Même s’il est déjà très mobilisé, l’engagement syndical de Manès Nadel est très récent. Pour lui, tout démarre au début de cette année de seconde. Quatrième d’une fratrie de cinq, il est le seul engagé, même si ses frères et sœurs le soutiennent. Son père, professeur d’économie, et sa mère, dans la fonction publique, le soutiennent aussi mais ne sont pas particulièrement engagés, ni en politique ni syndicalement.
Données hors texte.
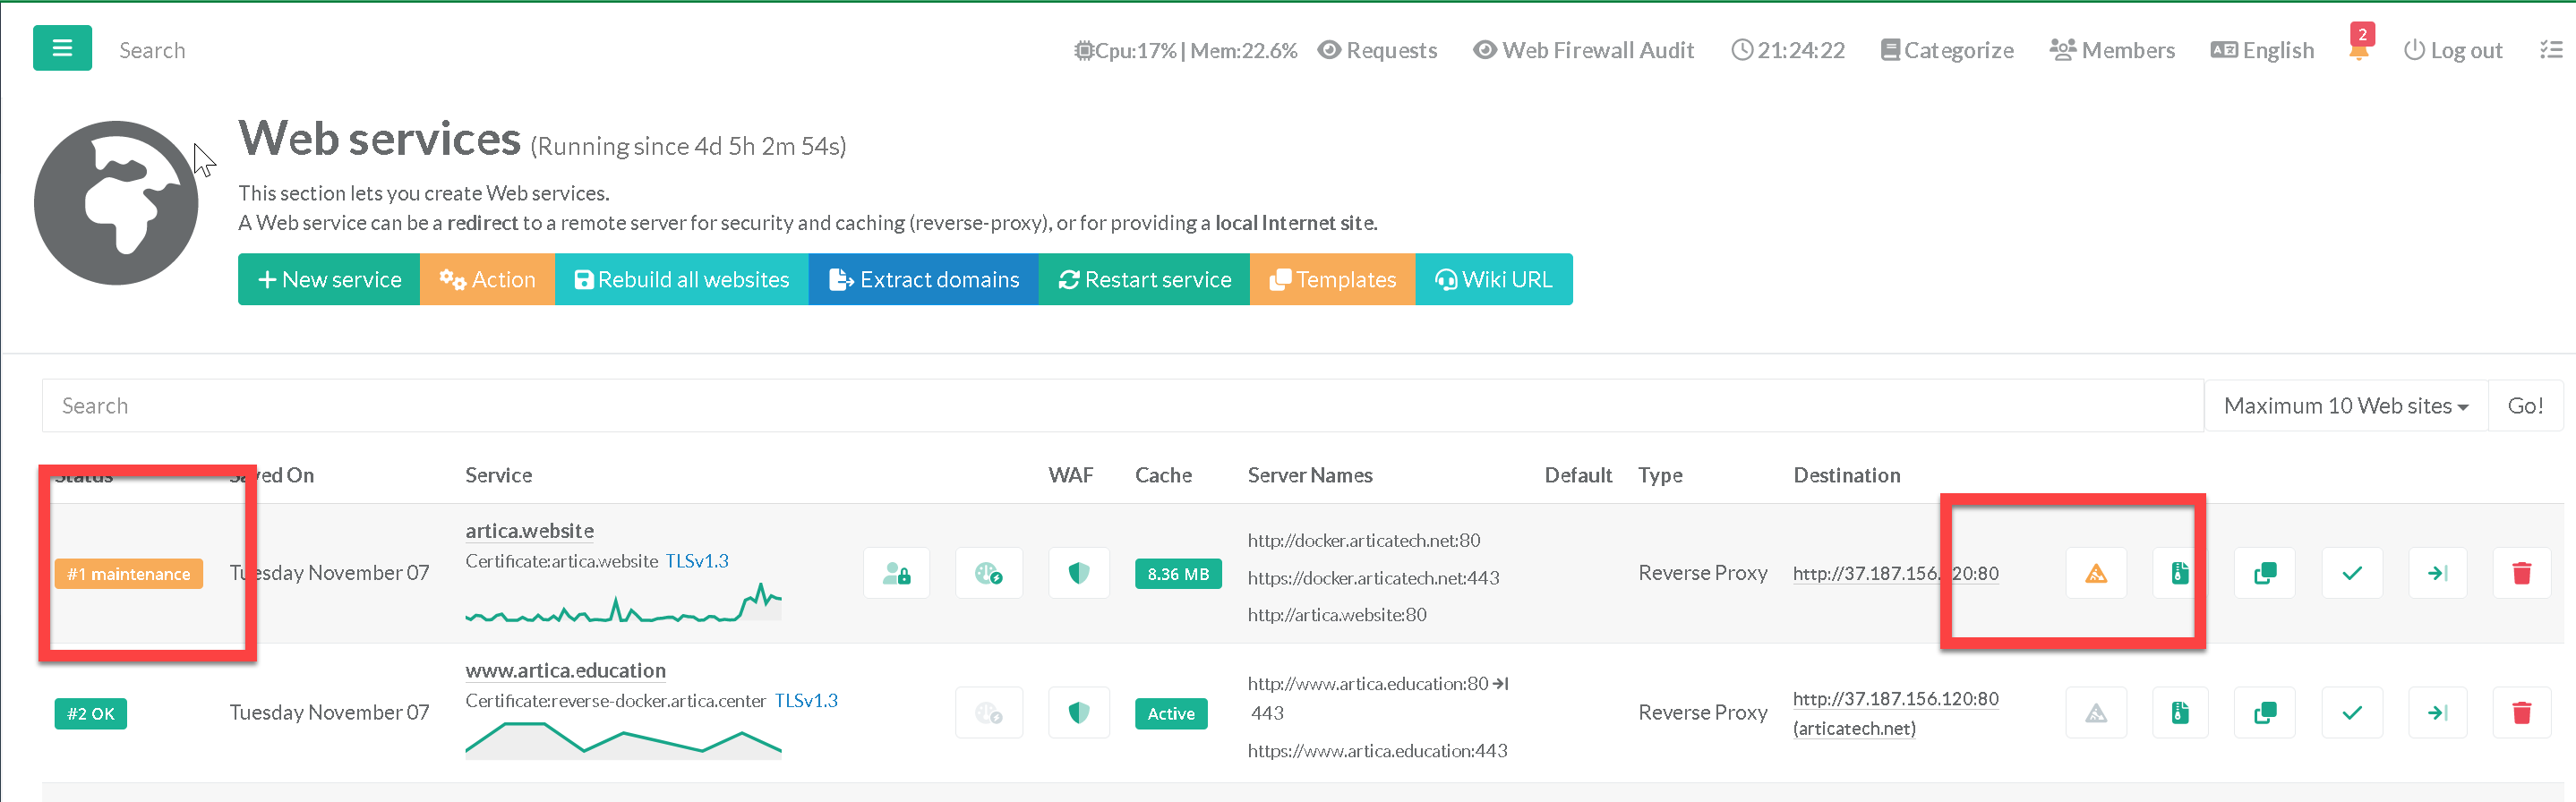Screen dimensions: 2576x802
Task: Click the New service button
Action: tap(329, 280)
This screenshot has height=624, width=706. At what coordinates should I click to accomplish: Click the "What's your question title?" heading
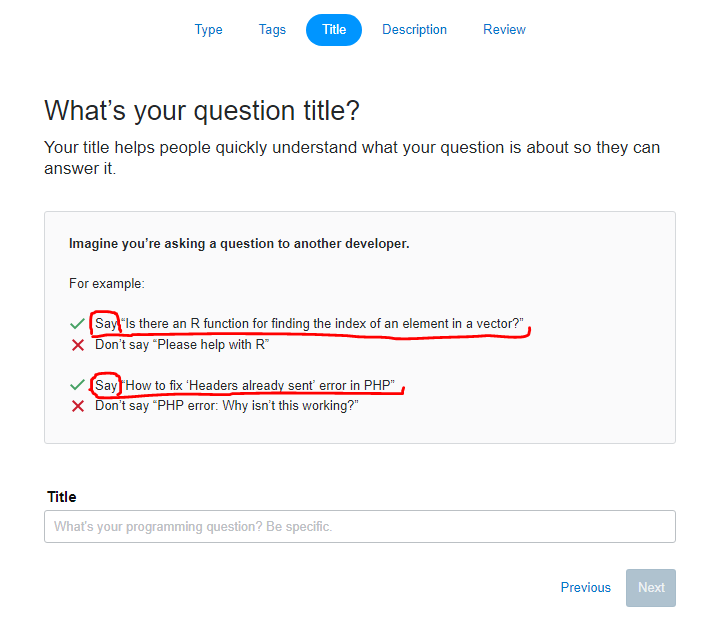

Pour Manès, le déclencheur, comme pour une grande partie de sa génération, a été le climat.
"À titre personnel, ce qui a déclenché mon engagement, le déclic, ça a été la crise climatique, qui va s'accompagner d'une crise sociale."
Manès Nadel, lycéen syndiquéà franceinfo
"Pour nous, défendre les services publics, la Sécurité sociale, les retraites et notre modèle social, c'est défendre une protection des plus pauvres", raconte le jeune leader syndical à franceinfo. "Notamment quand il va y avoir le réchauffement climatique qui va aussi les frapper en premier. À ce moment-là, il faudra des services publics forts. Et quand on se bat contre des régressions sociales, on se bat pour ça aussi."
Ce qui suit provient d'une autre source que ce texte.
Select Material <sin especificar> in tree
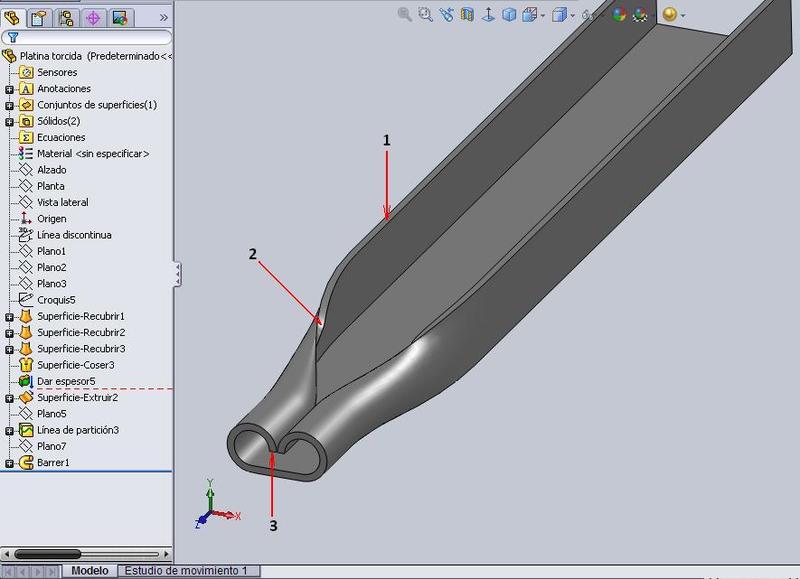Screen dimensions: 800x579 pyautogui.click(x=92, y=154)
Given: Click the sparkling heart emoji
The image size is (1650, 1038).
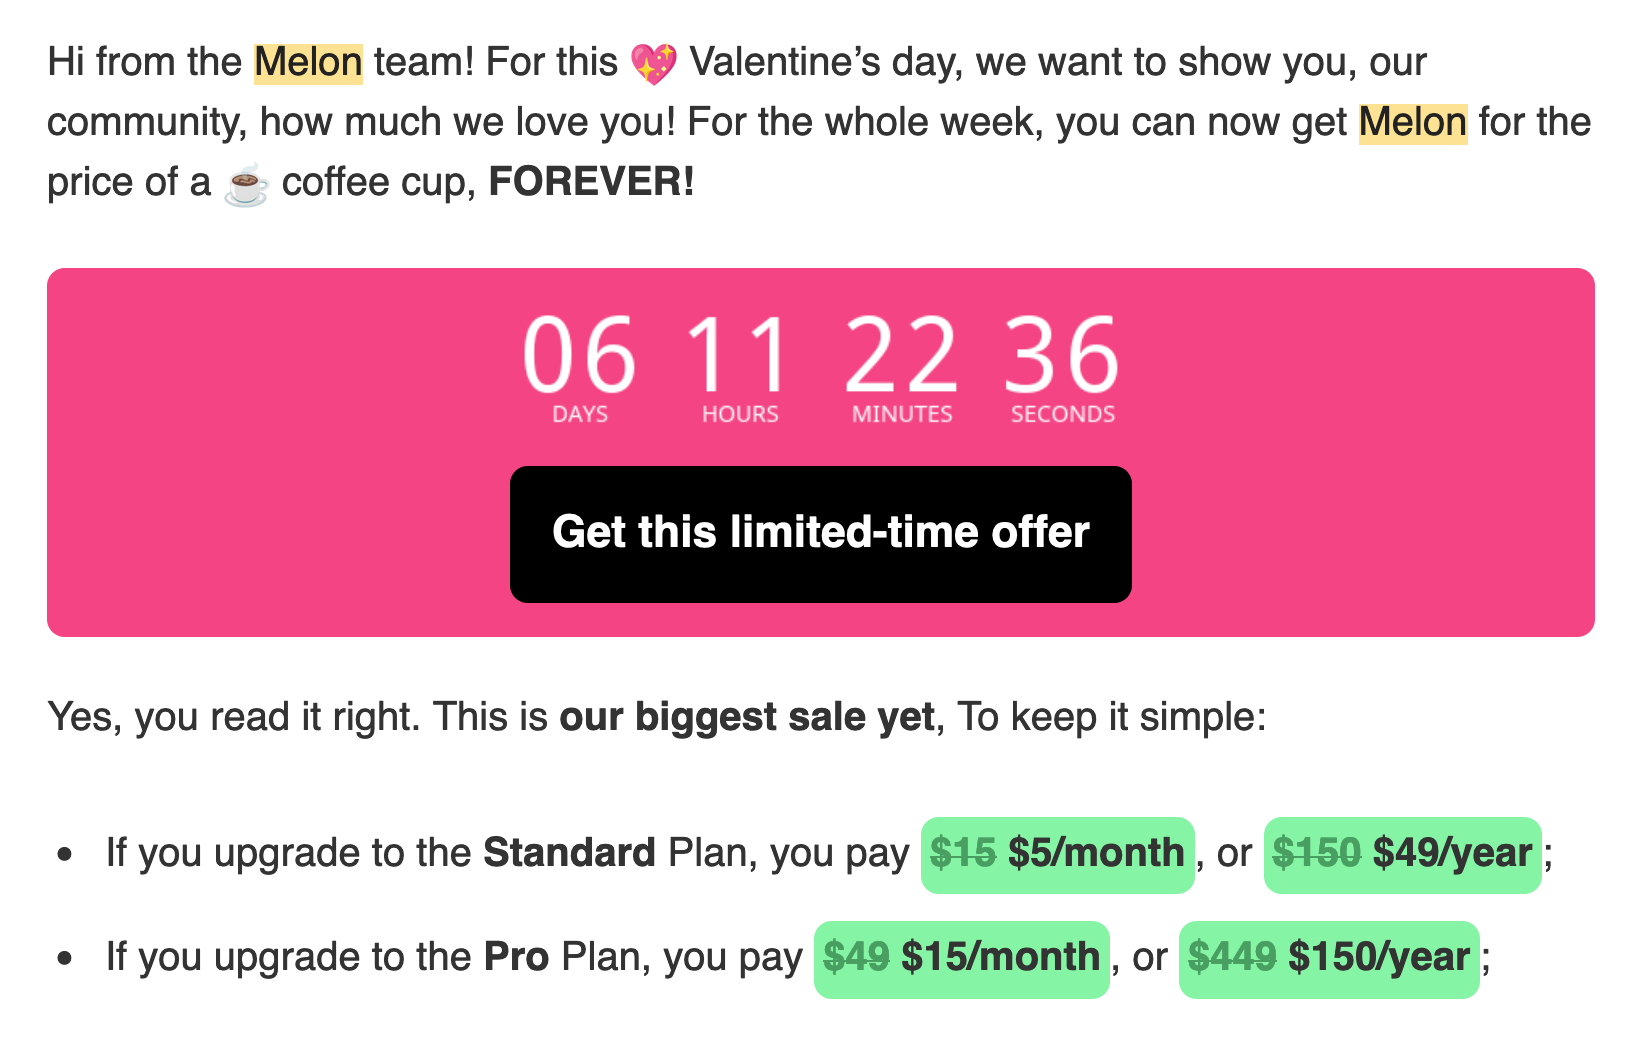Looking at the screenshot, I should (654, 63).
Lutter contre la réforme des retraites, mais pas que
Parmi ses autres passions, un peu de guitare. Si on lui parle d’études et de métier, il parle de sociologie. Mais sa retraite à lui ? Ça l’agace un peu qu’on lui en parle de cette façon. D’une part parce qu’il se bat aussi, dit-il, pour les autres générations, celle de ses parents notamment. Mais surtout, il tient beaucoup à démontrer que du haut de ses 15 ans, lui et ses camarades de La Voix lycéenne ont réellement travaillé le sujet. "On ne dit pas des trucs après avoir entendu les adultes de gauche, en se disant 'tiens, on est d'accord'. On a un travail très profond. On a eu un congrès récemment avec des interventions d'économistes, dont Henri Sterdyniak", co-auteur du Manifeste d'économistes atterrés.
"Plein de scientifiques nous disent qu'il n'y a pas de problème de financement des retraites, qu'il n'y a pas d'enjeu structurel. Ok, avant il y avait trois retraités pour un actif, et maintenant c'est peut-être un ou deux pour un actif. Mais la productivité a été multipliée par trois!", affirme Manès Nadel.
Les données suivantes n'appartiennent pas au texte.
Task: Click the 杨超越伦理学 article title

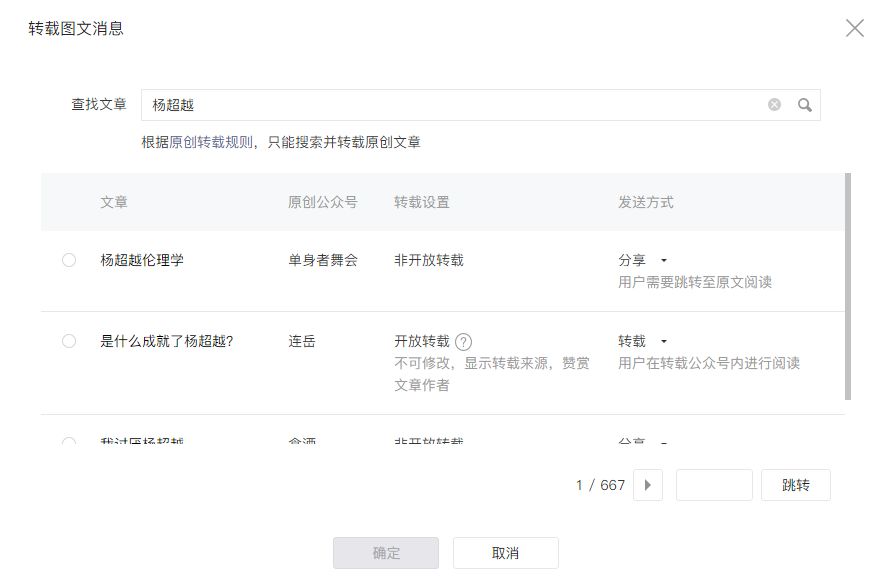Action: (142, 260)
"Il faut répartir les richesses !"
Manès Nadel, lycéen syndiquéà franceinfo
Autant dire que malgré l'accord trouvé ce mercredi 15 mars en commission mixte paritaire sur la réforme des retraites, et un possible vote positif du Parlement jeudi 16 mars, il faudra selon lui que la rue reste mobilisée. Manès Nadel a d’ailleurs une idée assez précise aussi sur l’action syndicale elle-même. Les erreurs à ne pas reproduire selon lui : la désunion. L'adolescent n’a pas de mentor, de modèle particulier. Il échange beaucoup avec Hugo Prevost, le secrétaire national du syndicat étudiant L'Alternative.
Très suivi sur les réseaux sociaux
La notoriété de Manès Nadel a en tout cas bondi en flèche en quelques semaines. 14 600 followers sur Twitter, grâce notamment à un vrai talent de communicant et pas mal d’aplomb. Il y a quelques semaines, sur un plateau de télé, il a répondu au député Renaissance de l'Oise Éric Woerth, qui le prenait un peu de haut.
Mais si Manès Nadel est malin, il va toutefois devoir apprendre à être prudent. Récemment, une équipe vidéo du Parisien l’a suivi pour un reportage un matin de manifestation, pendant lequel il s’est mis à siffloter L'Internationale. La séquence était parfaite en télé. L’ennui pour lui, c’est qu’il avait manifestement oublié qu’il portait un micro cravate, et que la caméra a capté ce petit agacement à la fin : "On n'a pas une minute pour soi ! À un moment, j'ai sifflé L'Internationale et elle a tout de suite dégainé sa caméra". Règle n°1 : toujours s’assurer que la caméra ne tourne plus avant de reprendre la parole.